Entries on target coordinates:
↓

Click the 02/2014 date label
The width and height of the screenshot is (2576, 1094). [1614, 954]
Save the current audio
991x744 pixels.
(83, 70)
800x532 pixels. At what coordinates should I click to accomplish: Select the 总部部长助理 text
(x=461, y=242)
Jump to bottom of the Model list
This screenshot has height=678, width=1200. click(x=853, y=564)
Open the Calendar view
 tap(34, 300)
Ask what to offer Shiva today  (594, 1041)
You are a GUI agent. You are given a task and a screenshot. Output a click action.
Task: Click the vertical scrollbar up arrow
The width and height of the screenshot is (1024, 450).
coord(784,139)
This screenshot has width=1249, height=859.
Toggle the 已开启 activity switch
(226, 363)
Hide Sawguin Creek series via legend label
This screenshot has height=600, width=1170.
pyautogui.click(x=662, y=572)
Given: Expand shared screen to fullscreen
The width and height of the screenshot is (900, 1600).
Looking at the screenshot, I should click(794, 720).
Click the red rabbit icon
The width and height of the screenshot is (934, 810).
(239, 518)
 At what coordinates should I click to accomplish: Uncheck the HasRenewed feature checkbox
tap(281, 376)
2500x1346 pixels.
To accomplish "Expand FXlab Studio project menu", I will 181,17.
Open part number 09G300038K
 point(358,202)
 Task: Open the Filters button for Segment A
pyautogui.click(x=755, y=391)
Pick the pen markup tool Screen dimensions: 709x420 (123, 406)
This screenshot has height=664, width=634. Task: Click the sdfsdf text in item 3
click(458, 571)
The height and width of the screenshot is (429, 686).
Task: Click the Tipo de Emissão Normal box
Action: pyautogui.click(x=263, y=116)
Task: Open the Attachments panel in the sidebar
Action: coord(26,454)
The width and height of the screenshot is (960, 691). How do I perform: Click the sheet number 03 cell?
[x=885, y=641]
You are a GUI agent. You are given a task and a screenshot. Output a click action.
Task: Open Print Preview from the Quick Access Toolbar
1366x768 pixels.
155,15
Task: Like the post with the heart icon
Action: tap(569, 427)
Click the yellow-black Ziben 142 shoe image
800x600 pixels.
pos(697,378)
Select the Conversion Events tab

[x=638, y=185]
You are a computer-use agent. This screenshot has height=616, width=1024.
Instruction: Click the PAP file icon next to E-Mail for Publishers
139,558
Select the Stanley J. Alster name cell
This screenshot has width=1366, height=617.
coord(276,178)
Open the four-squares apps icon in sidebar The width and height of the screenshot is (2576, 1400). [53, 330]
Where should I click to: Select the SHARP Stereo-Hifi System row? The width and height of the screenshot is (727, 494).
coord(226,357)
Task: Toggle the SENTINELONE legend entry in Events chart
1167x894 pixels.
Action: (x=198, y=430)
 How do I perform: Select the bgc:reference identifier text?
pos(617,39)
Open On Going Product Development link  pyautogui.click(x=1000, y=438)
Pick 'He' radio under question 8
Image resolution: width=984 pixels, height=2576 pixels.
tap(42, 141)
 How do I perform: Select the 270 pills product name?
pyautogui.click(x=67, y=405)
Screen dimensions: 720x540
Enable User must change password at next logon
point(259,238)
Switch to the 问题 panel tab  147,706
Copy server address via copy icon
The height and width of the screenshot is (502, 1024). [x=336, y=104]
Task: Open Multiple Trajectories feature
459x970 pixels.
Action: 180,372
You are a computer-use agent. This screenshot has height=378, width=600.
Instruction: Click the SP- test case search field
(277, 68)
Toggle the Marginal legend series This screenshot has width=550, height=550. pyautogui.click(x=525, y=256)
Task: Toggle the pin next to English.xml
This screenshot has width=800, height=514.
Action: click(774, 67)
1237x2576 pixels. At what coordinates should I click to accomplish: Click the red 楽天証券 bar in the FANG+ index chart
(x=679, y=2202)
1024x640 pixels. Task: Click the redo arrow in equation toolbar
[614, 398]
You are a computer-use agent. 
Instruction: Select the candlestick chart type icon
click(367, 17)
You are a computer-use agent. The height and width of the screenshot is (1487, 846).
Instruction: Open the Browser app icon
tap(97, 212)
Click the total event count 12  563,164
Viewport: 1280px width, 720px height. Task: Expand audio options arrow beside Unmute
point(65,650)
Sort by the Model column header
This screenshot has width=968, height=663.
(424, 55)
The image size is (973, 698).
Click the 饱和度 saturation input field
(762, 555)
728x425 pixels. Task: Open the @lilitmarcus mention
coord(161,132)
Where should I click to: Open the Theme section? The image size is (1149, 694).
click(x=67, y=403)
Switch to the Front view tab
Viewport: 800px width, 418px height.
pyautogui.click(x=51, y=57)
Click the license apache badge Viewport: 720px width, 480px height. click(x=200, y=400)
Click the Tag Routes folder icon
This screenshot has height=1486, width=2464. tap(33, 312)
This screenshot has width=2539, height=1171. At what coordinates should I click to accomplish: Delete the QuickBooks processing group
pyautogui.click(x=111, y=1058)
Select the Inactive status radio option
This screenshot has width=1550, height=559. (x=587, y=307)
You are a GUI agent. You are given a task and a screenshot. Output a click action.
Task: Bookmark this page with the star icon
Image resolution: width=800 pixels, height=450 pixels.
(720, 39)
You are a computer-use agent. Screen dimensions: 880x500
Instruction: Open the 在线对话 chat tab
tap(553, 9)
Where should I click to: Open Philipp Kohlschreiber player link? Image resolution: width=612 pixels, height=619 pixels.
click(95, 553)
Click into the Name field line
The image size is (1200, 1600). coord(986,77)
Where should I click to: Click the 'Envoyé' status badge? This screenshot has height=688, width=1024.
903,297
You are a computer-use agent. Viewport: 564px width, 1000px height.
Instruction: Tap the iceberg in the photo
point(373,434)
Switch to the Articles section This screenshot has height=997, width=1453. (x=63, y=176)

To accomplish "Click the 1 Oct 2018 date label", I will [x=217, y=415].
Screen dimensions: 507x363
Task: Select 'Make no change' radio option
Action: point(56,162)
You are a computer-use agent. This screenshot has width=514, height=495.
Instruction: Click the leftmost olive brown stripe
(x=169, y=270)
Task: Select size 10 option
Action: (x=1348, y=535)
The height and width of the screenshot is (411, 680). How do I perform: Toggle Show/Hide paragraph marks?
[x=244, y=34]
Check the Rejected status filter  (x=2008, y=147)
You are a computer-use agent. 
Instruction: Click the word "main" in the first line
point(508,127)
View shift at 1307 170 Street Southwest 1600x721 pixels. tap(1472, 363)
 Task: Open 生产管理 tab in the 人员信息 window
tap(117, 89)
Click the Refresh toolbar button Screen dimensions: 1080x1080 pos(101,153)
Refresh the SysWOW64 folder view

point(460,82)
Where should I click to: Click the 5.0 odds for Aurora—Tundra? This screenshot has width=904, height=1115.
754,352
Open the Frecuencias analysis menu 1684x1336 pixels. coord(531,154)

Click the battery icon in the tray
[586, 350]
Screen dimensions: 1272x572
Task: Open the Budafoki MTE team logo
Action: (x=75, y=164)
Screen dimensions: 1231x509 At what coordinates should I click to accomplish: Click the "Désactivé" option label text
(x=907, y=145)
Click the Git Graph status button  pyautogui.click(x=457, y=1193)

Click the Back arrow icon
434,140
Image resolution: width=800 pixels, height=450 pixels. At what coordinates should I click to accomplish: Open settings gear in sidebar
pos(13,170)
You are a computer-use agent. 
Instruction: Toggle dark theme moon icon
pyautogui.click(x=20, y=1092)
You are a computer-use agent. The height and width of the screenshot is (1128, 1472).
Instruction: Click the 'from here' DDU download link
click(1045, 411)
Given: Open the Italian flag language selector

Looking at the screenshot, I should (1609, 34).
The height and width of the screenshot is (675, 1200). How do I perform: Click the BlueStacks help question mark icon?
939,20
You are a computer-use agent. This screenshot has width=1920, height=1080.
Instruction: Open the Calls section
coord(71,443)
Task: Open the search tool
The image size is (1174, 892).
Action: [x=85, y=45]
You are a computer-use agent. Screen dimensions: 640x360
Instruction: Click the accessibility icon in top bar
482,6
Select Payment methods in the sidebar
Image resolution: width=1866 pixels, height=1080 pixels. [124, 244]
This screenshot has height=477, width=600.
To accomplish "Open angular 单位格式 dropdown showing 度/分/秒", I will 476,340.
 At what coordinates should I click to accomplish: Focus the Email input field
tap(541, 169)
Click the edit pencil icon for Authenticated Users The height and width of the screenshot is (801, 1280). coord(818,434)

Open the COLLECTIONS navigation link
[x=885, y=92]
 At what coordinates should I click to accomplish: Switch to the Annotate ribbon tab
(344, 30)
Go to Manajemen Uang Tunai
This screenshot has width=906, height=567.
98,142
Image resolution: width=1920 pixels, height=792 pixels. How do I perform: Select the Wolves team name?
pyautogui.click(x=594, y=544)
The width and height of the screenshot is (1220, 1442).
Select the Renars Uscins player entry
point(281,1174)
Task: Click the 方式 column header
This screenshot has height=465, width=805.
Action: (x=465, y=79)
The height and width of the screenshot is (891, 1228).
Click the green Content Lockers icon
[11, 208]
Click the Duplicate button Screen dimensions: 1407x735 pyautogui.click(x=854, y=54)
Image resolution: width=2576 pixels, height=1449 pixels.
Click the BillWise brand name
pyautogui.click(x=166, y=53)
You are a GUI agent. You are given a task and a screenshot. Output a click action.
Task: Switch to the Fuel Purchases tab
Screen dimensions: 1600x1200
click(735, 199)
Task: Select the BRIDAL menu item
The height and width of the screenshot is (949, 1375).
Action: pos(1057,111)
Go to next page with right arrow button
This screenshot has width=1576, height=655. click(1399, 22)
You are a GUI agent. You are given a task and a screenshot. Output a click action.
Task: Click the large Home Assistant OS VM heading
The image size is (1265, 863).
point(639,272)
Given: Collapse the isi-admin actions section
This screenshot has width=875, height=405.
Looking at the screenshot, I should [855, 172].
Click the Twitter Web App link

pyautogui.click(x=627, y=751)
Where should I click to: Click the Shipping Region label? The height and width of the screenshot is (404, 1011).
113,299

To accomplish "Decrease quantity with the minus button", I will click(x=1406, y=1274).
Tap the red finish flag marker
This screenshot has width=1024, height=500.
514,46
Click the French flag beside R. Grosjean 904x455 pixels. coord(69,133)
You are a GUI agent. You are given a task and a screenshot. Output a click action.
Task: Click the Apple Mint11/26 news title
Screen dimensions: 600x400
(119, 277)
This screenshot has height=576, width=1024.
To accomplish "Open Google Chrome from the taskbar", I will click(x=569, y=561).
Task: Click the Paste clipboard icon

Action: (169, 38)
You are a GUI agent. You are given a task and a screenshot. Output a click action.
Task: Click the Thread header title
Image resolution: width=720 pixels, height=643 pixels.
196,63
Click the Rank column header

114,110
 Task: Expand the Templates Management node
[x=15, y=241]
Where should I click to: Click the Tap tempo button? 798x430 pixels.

↑

▶ **WHAT YOU HAVE TO DO**: Please return each line from the entries above that contains the word "audio".

▶ **EXERCISE RESULT**:
Save the current audio
Viewport: 1280px width, 720px height. Task: Expand audio options arrow beside Unmute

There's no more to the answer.